We would always show the first photo ID on a key when displaying it
in /pks/lookup. Fix this so we show them all correctly. Patch from
Philippe Teuwen as reporting in Debian bug #467020
We don't want to add keys when there are no keys in the previous list,
we want to only add new keys on the first pass. Otherwise if we end up
with an empty list we'll start again as if none of the previous words
where specified.
Apparently PGP Desktop doesn't like our "Storing %d keys." success
message when storing keys received via HKP. Change our output to match
what the pgp.com and SKS keyservers return. Patch from Timothy Legge.
Fix up dynamic loading; we export a structure of functions now from
each of the backends, which means we can maintain unique namespaces.
This should allow further cleanups/cunningness, but hopefully this is
enough to get us operating correctly across all platforms to start with.
Fix config structure references for dynamic backends
This patch fixes the config structure when dynamic backends are
used - the basic issue is that when the backend was loaded, it wouldn't
(neccessarily) share the config structure with the program that called
it (and had therefore read the config). Thanks to Brett Parker.

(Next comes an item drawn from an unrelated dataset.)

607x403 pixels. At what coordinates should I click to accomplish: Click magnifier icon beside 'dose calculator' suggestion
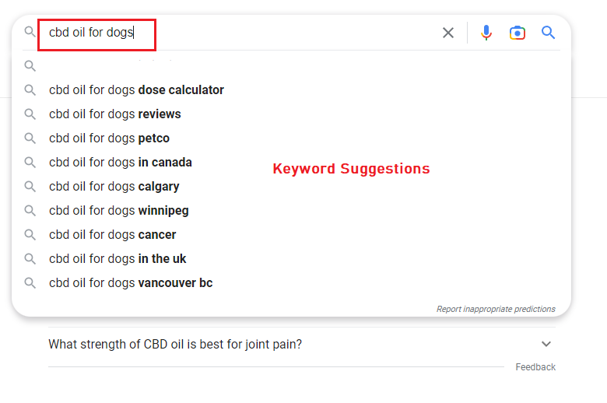coord(30,89)
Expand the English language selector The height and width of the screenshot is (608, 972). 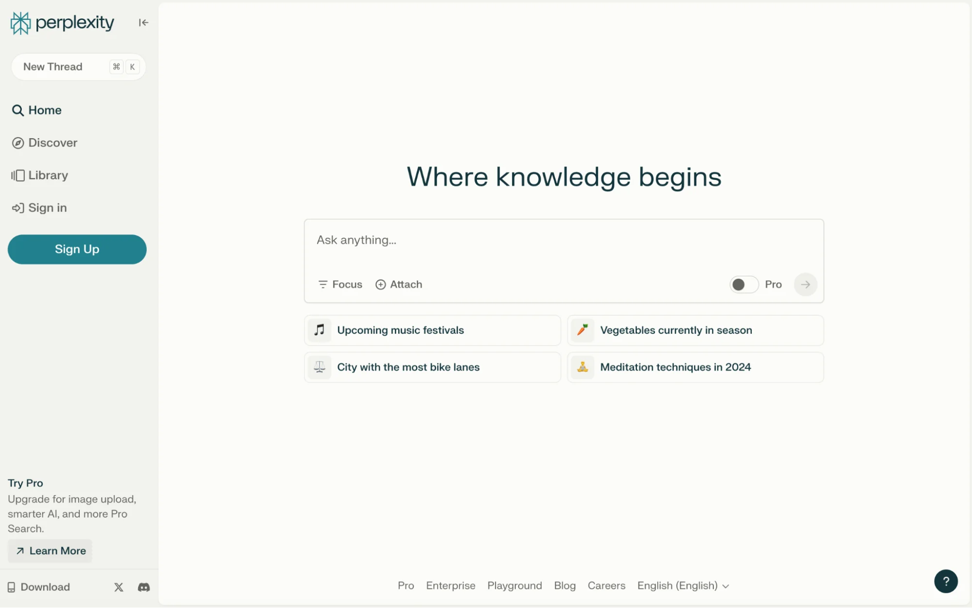683,586
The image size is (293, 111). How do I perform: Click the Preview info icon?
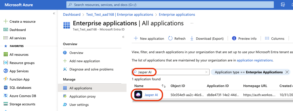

Fixup config file for Debian package upgrades
We now need to configure a suitable DB backend and are also using the
mail_dir setting, so we need to add/fix these in onak.conf for package
upgrades.
Allow checking for signature times and use in merging
Add support for pulling out the creation time of a signature, then use
this information when we're merging key signatures. This allows for
updating of signatures (eg key preferences) or adding new signatures eg
with later expiry dates. As reported in Debian bug #410796
Fix assumption that a signature on a public key is a revocation
We've been assuming that a signature directly on a public key means the
key is revoked. This isn't the case; it's used for key preferences for
example. Change the structure element names to reflect this
(revocations->sigs) and check for revoked status by looking for a
signature type of 0x20.
Fix incoming mail spool directory
onak-mail has spooled incoming mail for a long time; fix up the default
config to put this in spool/onak rather than the hardcoded /community
that was previously configured.
Change Debian package to use dynamic backend.

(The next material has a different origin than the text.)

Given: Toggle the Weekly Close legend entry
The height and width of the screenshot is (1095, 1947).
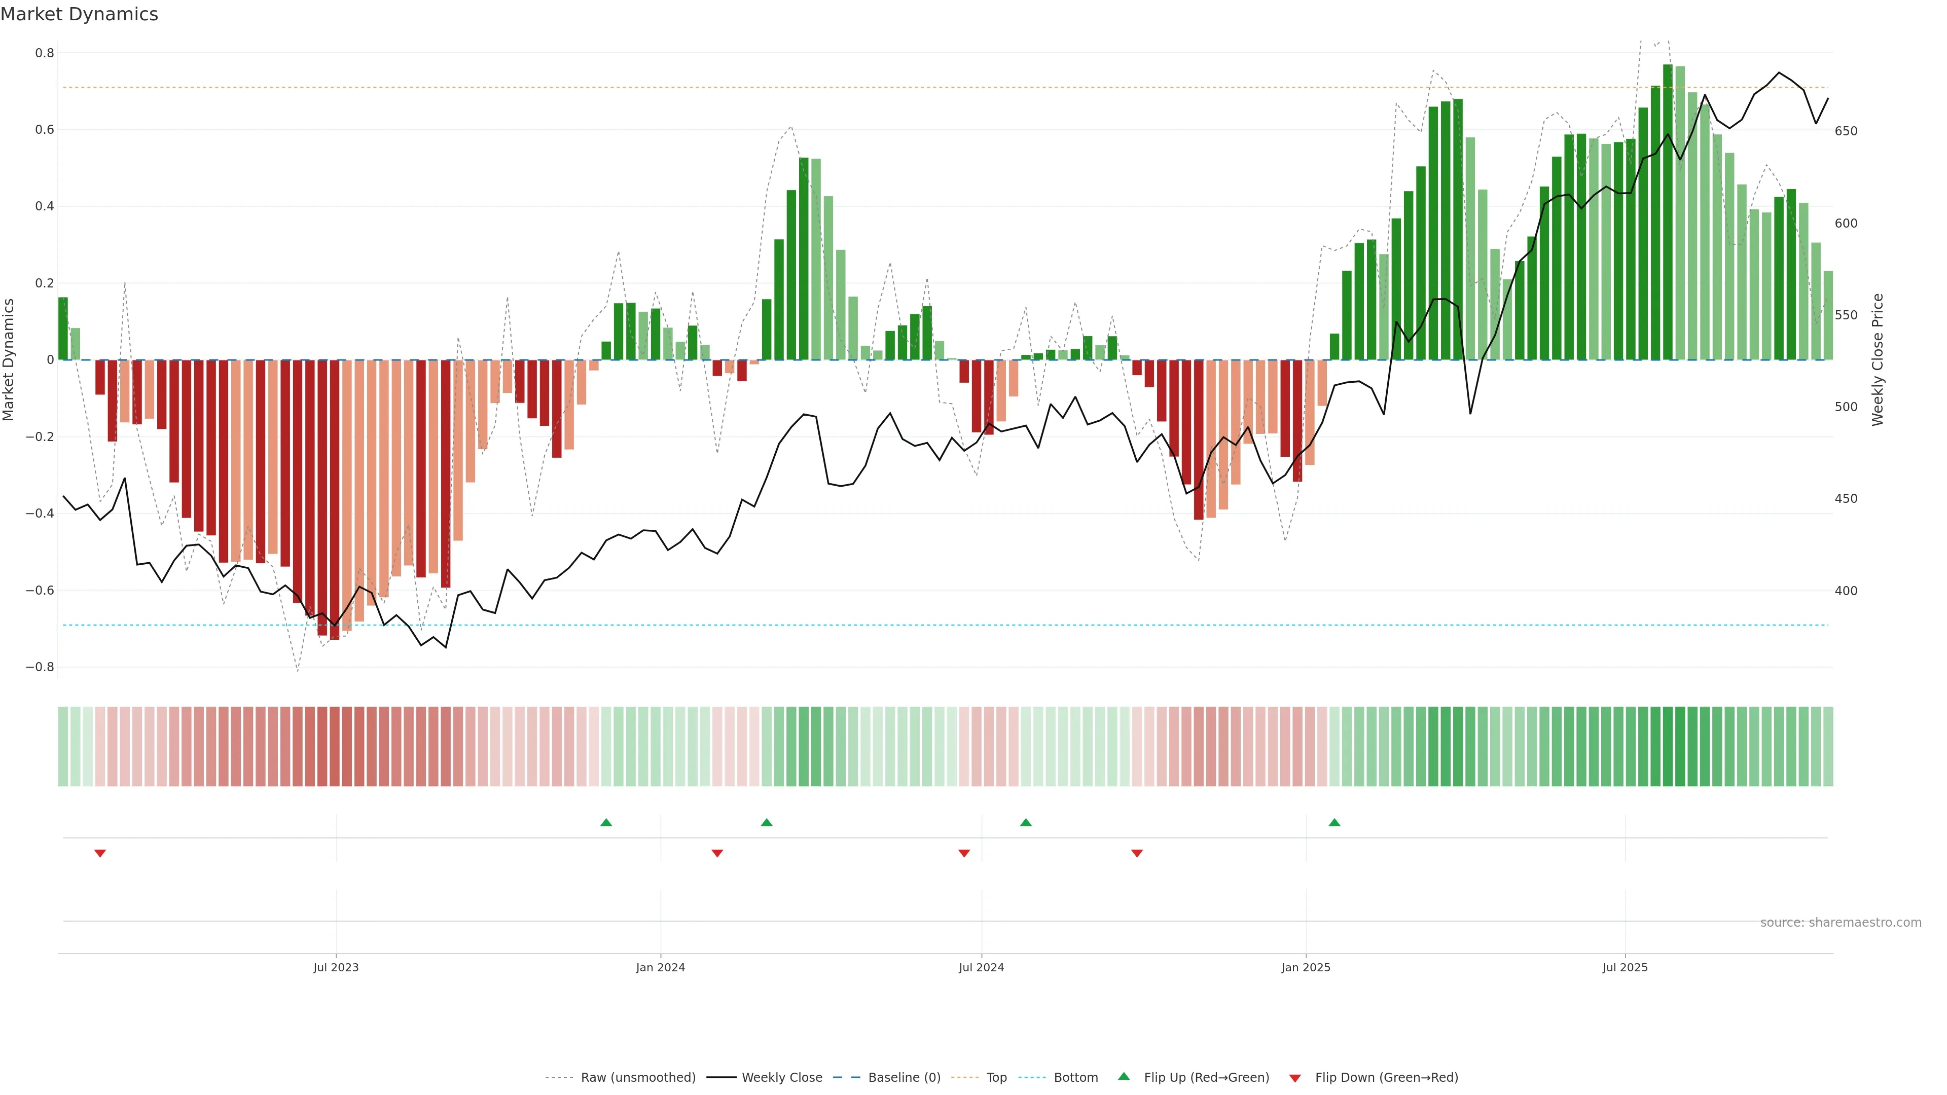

This hopefully does all that's required to build a Debian package with
all our backends but defaulting to db4 so we don't break those
upgrading.
Try to load backends from current dir if none specified.

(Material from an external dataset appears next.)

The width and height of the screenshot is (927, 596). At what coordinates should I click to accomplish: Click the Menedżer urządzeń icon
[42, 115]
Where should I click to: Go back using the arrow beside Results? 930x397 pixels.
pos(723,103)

If we don't specify a directory for the backends in the config file
then try to load them from the current directory.
Gracefully fail when we can't open a DB4 DB.
If we don't have permissions to open a DB4 DB we'll not even get to
open our environment. As such we should close it cleanly and fail rather
than segfaulting. As reported in Debian bug #370440
Gracefully exit if no backend defined.
If no backend was defined we were attempting to strlen a NULL string,
which isn't sensible. Gracefully exit with a critical error instead.
Fix replyto email address bug.
If Reply-To wasn't set we wouldn't be able to send a reply email from
onak-mail.pl for ADD/(V)INDEX mails. Fix this so we'll use Reply-To or
From if that isn't set.
Enable ADD support for email interface.
onak-mail.pl didn't support ADD; this is still in use by some people,
so has now been added. Thanks to Ian Jackson for reporting, I'd
forgotten it didn't support this yet.
Support 16 digit key ids in lookup.
When generating our html keyindexes, use 64bit key ids for the links,
to help avoid collisions. Also make lookup support this length of id.
Add dynamic loading of backends.
This adds support for the dynamic loading of backends. By default we
now try to build all the backends we can and then dynamically load the
one the user wants.
Make onak-mail.pl queue requests.
onak-mail.pl sequentially processes requests. Rather than having a lot
of these processes hang around waiting for other requests to complete we
now dump requests to a file and then the active copy will process all
pending requests.
Handle signature revokations better.
Hanna Wallach reported an issue with UID revokations. This was because
we weren't allowing multiple signatures from the same keyid for a UID;
we now check the signature type and allow them if they're different.